Our aim was to investigate the effect of rapid maxillary expansion and transpalatal arch therapy combined with deciduous canine extraction on the eruption rate of palatally displaced canines (PDCs) in patients in the late mixed dentition in a 2-center prospective study.


Seventy subjects were enrolled based on PDCs diagnosed on panoramic radiographs. The treatment group (TG, 40 subjects) underwent RME followed by TPA therapy and extraction of the deciduous canines. The control group (CG, 30 subjects) received no orthodontic treatment. At the start of the trial, panoramic radiographs and dental casts were compared between the TG and the CG with the Mann-Whitney U test (P <0.05). At the second observation (cervical vertebral maturation stage 5 or 6), all subjects were reevaluated, and the eruption of the maxillary permanent canines was assessed. The rates of success in the TG were compared with those in the CG by means of chi-square tests (P <0.05).
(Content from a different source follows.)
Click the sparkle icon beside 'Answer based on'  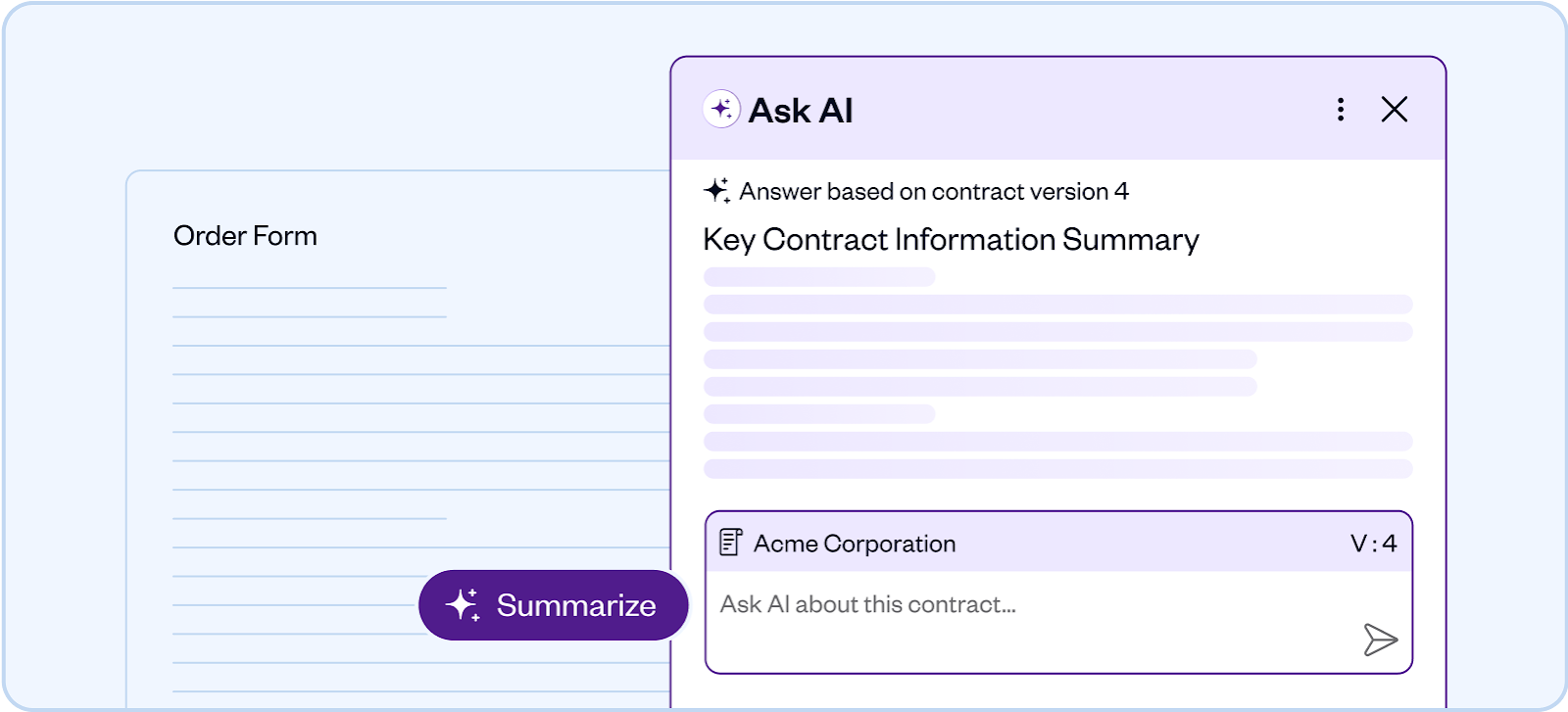point(717,191)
The association of PDCs with other dental anomalies was reported.


No statistically significant difference was found for any measurement at the start of the trial between the 2 groups. The prevalence rates of eruption of the maxillary canines were 80% for the TG and 28% in the CG, a statistically significant difference (chi-square =16.26, P <0.001). The prevalence rate at the start for the pubertal stages of cervical vertebral maturation (63%) was significantly greater in the unsuccessfully treated subjects than in the successfully treated ones (16%). In the CG, all successful subjects had PDCs that overlapped the corresponding deciduous canine or the distal aspect of the lateral incisor. Eruption of PDCs in both groups was associated significantly with an open root apex.
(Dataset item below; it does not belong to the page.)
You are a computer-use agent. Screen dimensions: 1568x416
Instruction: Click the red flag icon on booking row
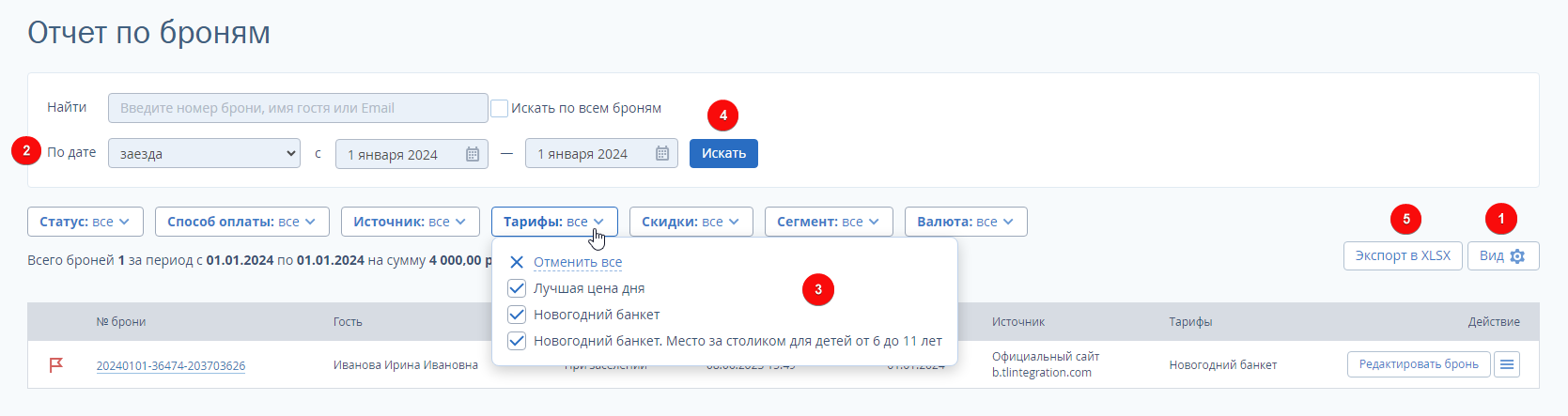56,364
Rapid maxillary expansion therapy followed by a transpalatal arch combined with extraction of the deciduous canine is effective in treating patients in the late mixed dentition with PDCs. Pretreatment variables indicating success of treatment on the eruption of PDCs were less severe sectors of displacement, prepubertal stages of skeletal maturity, and open root apices of PDCs. Several dental anomalies were associated significantly with PDCs, thus confirming the genetic etiology of this eruption disturbance.